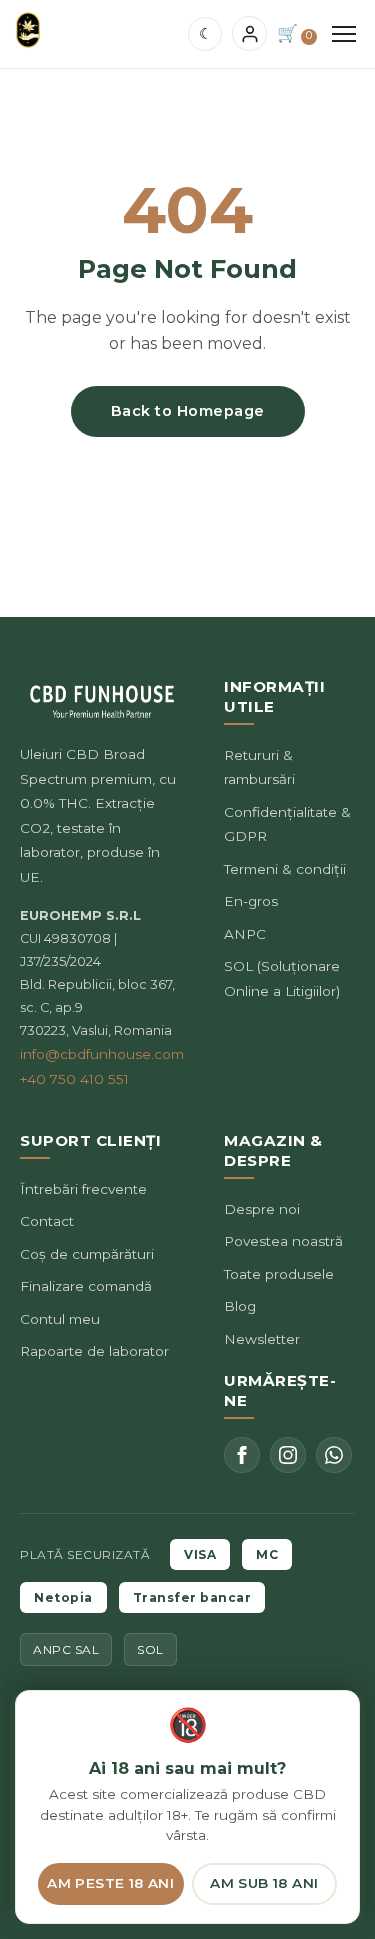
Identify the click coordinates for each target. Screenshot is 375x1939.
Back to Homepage (188, 411)
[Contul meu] (249, 33)
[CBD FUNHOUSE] (28, 30)
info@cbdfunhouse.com (102, 1054)
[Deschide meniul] (344, 34)
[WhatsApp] (334, 1455)
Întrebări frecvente (83, 1189)
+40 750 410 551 (74, 1079)
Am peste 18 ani (110, 1883)
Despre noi (262, 1209)
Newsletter (262, 1339)
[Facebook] (242, 1455)
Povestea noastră (283, 1241)
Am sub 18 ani (264, 1883)
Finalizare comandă (86, 1286)
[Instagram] (288, 1455)
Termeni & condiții (285, 869)
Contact (47, 1221)
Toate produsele (279, 1274)
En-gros (251, 901)
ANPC (245, 934)
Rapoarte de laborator (94, 1351)
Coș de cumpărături (87, 1254)
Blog (240, 1306)
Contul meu (60, 1319)
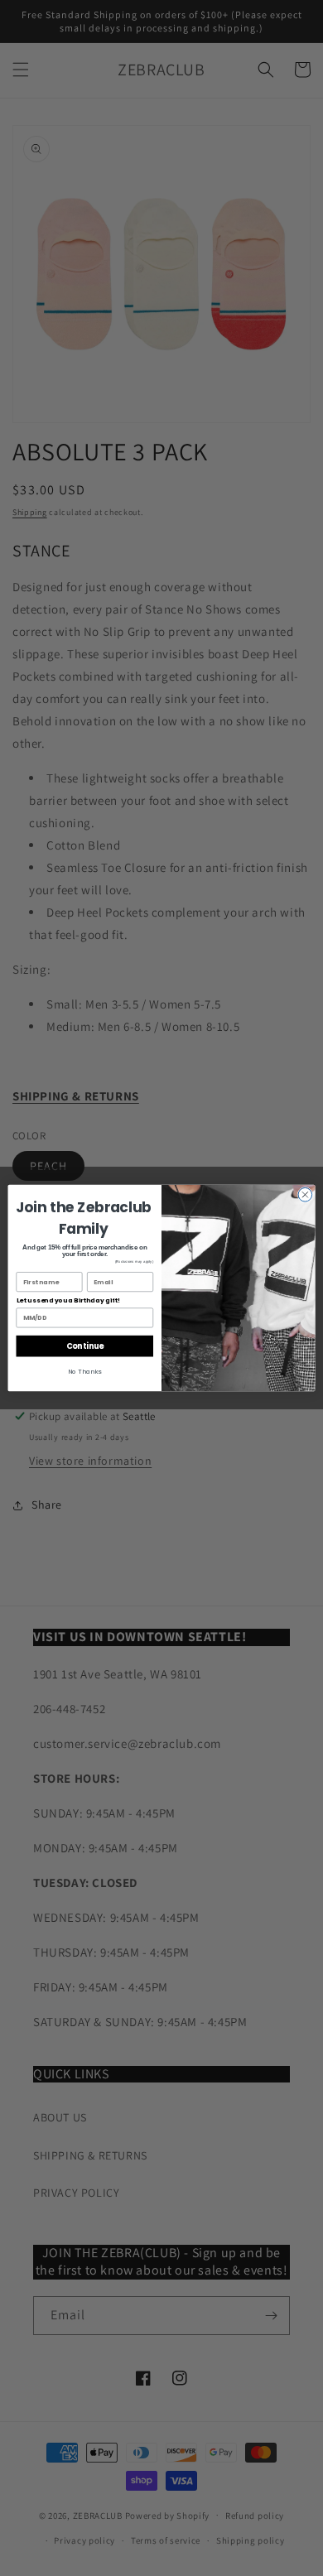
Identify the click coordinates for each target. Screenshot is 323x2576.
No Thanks (84, 1371)
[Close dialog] (305, 1194)
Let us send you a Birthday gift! (69, 1300)
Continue (85, 1346)
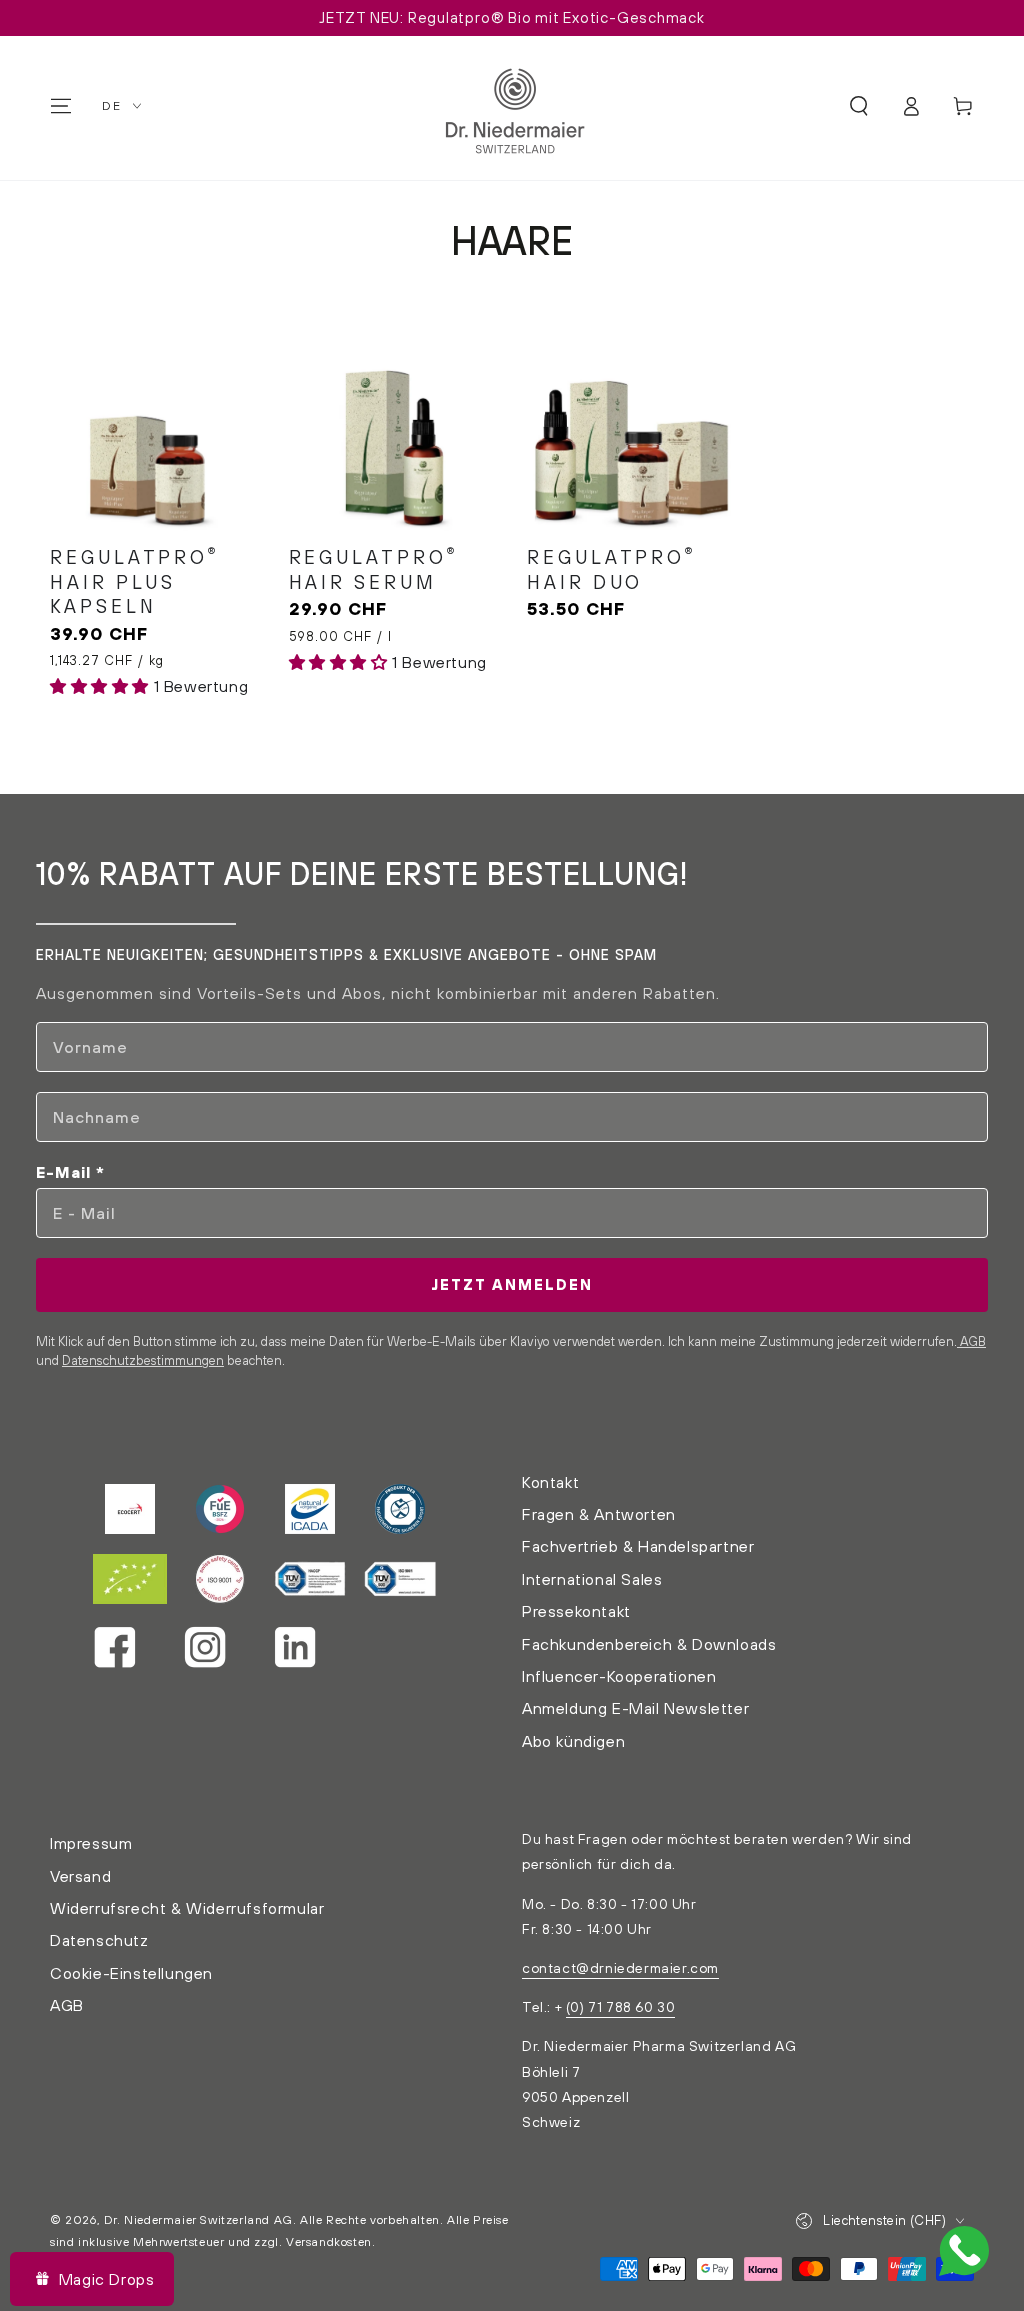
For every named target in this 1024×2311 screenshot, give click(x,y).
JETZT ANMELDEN (512, 1284)
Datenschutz (99, 1940)
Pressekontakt (576, 1611)
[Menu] (61, 106)
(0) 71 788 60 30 (621, 2007)
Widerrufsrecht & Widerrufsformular (187, 1908)
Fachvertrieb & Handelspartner (638, 1546)
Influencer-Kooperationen (619, 1676)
★ ★ ★ ★ ★
• Task objective
Write out the data above exactly, minus any images.

• Finished task
Identify the click coordinates for each target. Screenshot is 375x1939.
Back to Homepage (188, 411)
[Contul meu] (249, 33)
[CBD FUNHOUSE] (28, 30)
info@cbdfunhouse.com (102, 1054)
[Deschide meniul] (344, 34)
[WhatsApp] (334, 1455)
Întrebări frecvente (83, 1189)
+40 750 410 551 (74, 1079)
Am peste 18 ani (110, 1883)
Despre noi (262, 1209)
Newsletter (262, 1339)
[Facebook] (242, 1455)
Povestea noastră (283, 1241)
Am sub 18 ani (264, 1883)
Finalizare comandă (86, 1286)
[Instagram] (288, 1455)
Termeni & condiții (285, 869)
Contact (47, 1221)
Toate produsele (279, 1274)
En-gros (251, 901)
ANPC (245, 934)
Rapoarte de laborator (94, 1351)
Coș de cumpărături (87, 1254)
Blog (240, 1306)
Contul meu (60, 1319)
Identify the click coordinates for each target. Screenshot is 323x2576.
No Thanks (84, 1371)
[Close dialog] (305, 1194)
Let us send you a Birthday gift! (69, 1300)
Continue (85, 1346)
For every named target in this 1024×2311 screenshot, give click(x,y).
JETZT ANMELDEN (512, 1284)
Datenschutz (99, 1940)
Pressekontakt (576, 1611)
[Menu] (61, 106)
(0) 71 788 60 30 (621, 2007)
Widerrufsrecht & Widerrufsformular (187, 1908)
Fachvertrieb & Handelspartner (638, 1546)
Influencer-Kooperationen (619, 1676)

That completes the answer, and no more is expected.